Entry updated 8 May 2019. Tagged: Game.

Cardboard models-based Wargame (2004). Ad Astra Games. Designed by Ken Burnside, Eric Finley, Tony Valle.

Attack Vector is a rare example of a game which, like Battlefleet Mars (1977) and Independence War: The Starship Simulator (1997), approaches space combat in a physically realistic way. Newtonian mechanics and accurate analyses of such details as heat loss from life support systems are used throughout. The only exceptions to the game's careful simulation of reality occur when scientific accuracy would seriously interfere with the fiction. Thus, as in much Military SF, Faster Than Light drives exist as part of a technology not much more sophisticated than that of the present day, and operate without creating Time Paradoxes (see Relativity). The game's design is ingenious and well thought out, employing a far more intuitive solution to the problem of depicting three dimensions in a Wargame than the somewhat difficult to visualize approach taken in Battlefleet Mars.
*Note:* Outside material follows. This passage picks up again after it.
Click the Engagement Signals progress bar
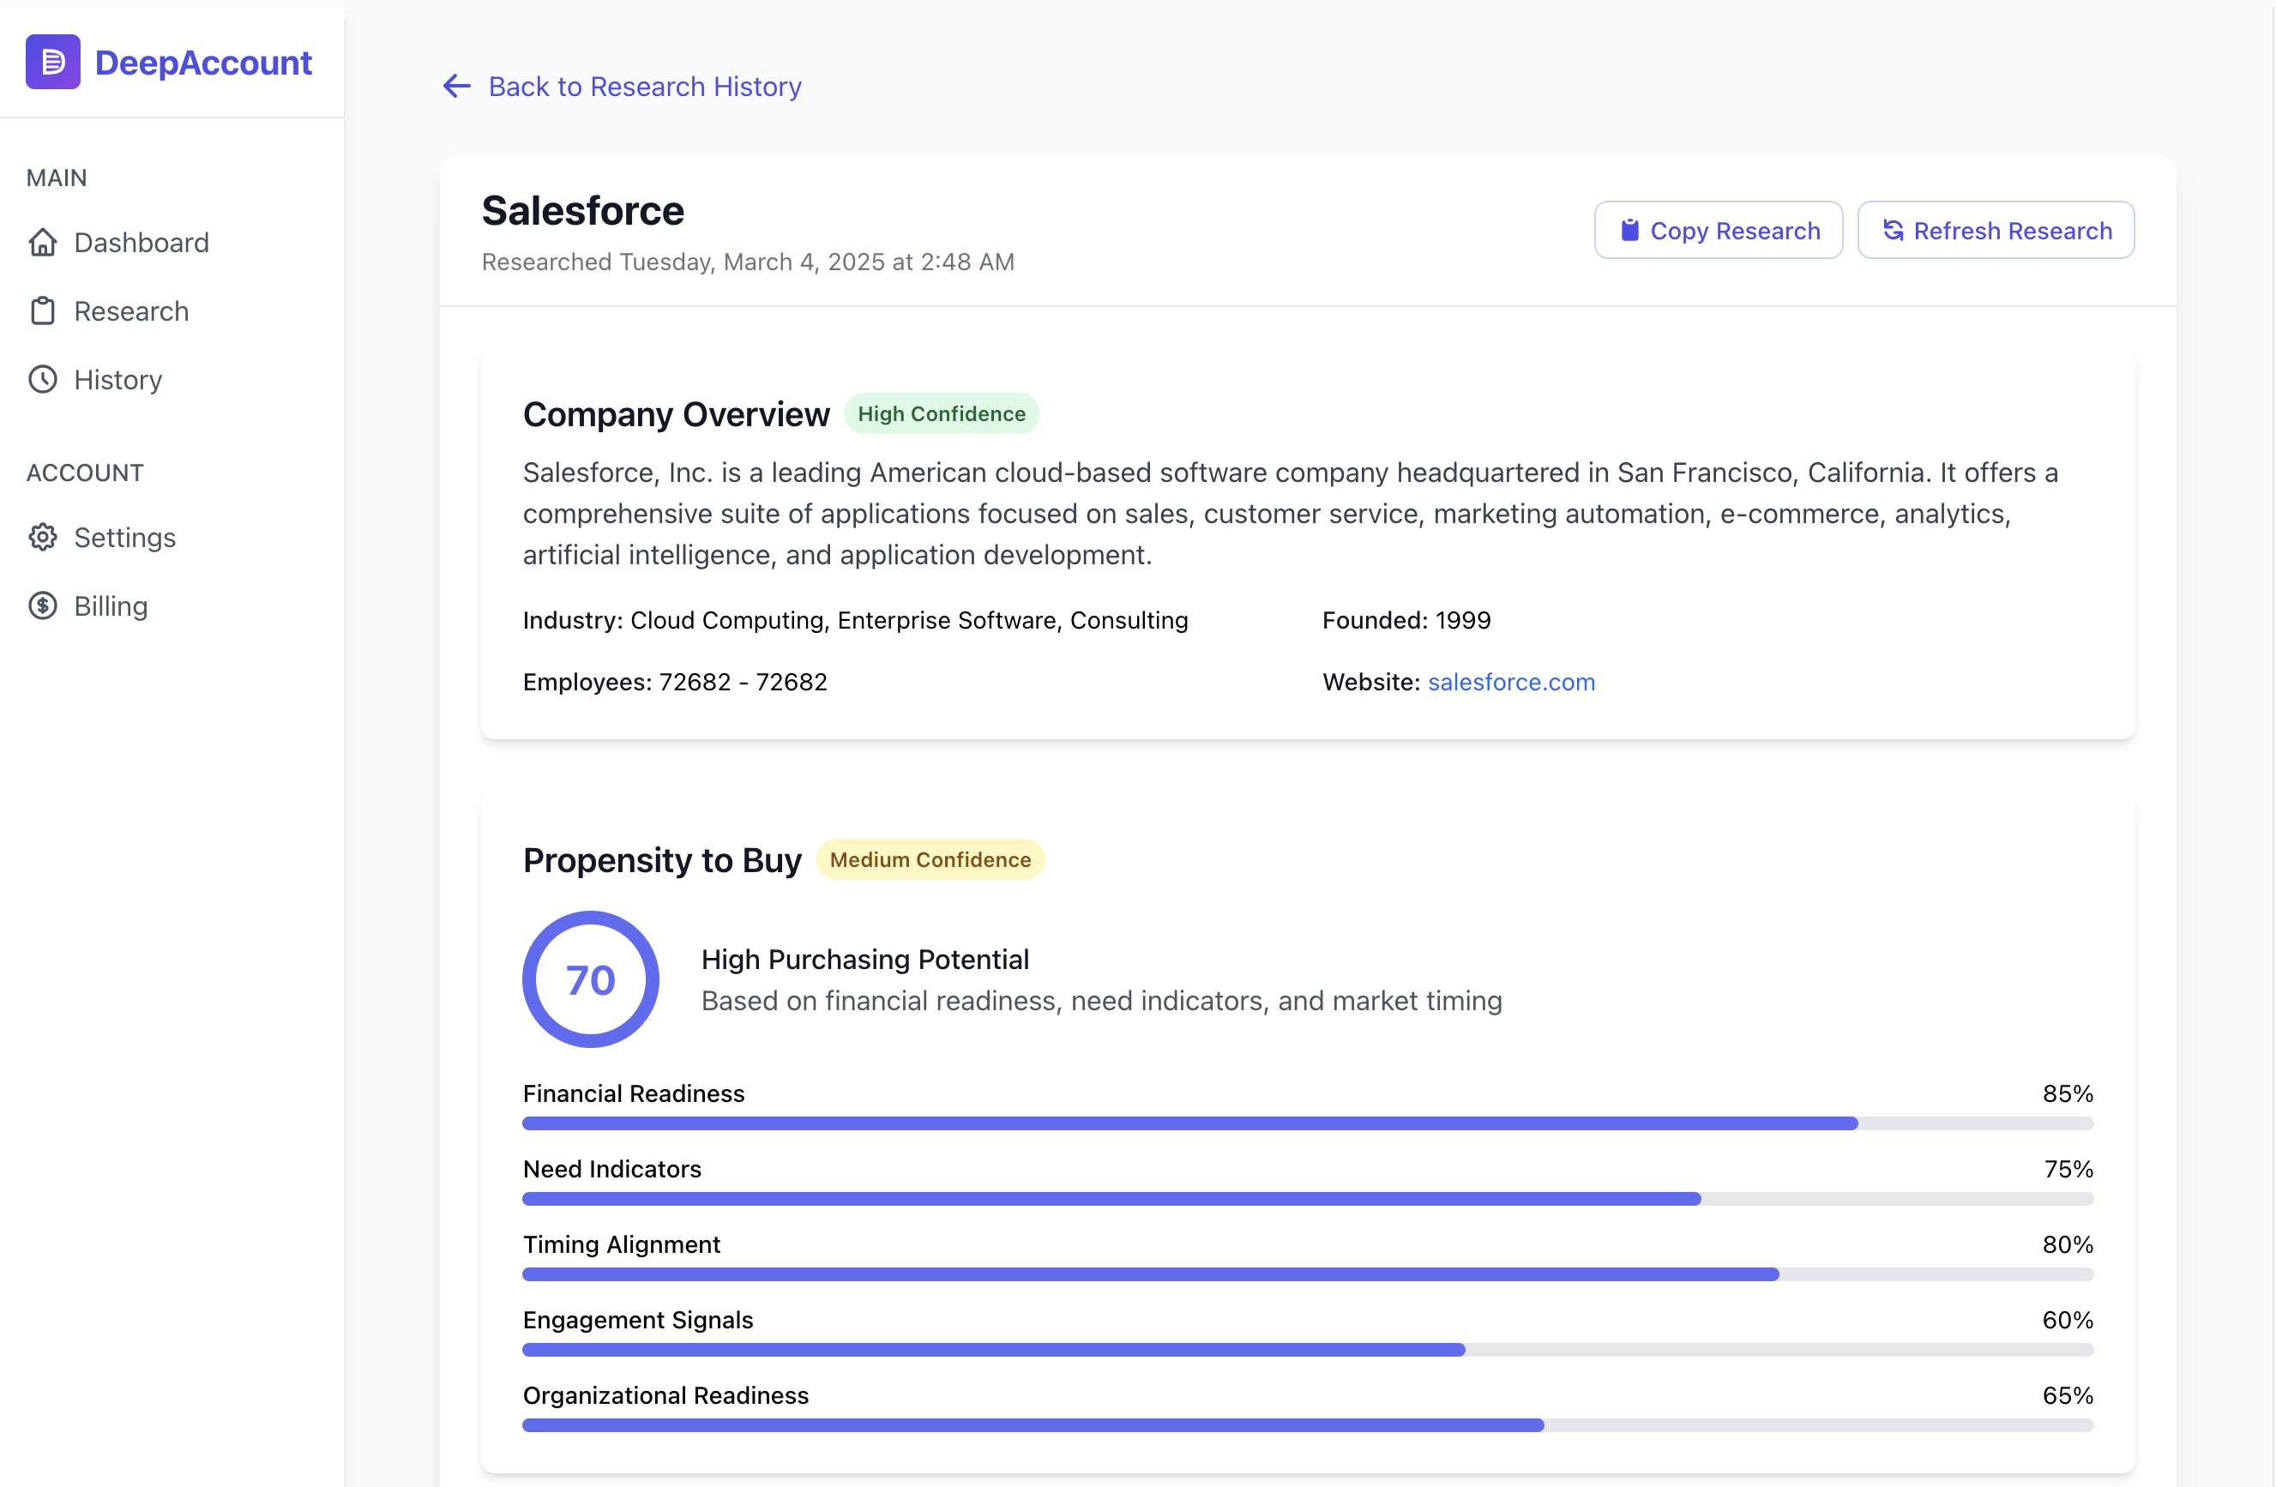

Spacecraft models are placed on stacks of blocks which indicate their height above or below the hexagonal grid map, with additional blocks used to specify tilt, and precalculated tables and a device somewhat resembling a three-dimensional slide rule are used to simplify the mathematics involved in computing acceleration and velocity changes. The optional setting included with the game, the "Ten Worlds", is similarly realistic in tone. In a future reminiscent of 2300 AD (1987), humanity's interstellar colonies have been isolated by the unexplained disappearance of Earth, and are sliding from a multipolar cold war into a limited hot one as the remnants of the twenty-third century's Great Powers squabble over failing client colonies. Attack Vector is a game of considerable tactical depth which, while still somewhat complex and time consuming to play, depicts physically realistic combat in three-dimensional space better than any Wargame before it; its degree of scientific accuracy is greater than that of much written sf dealing with the same subject.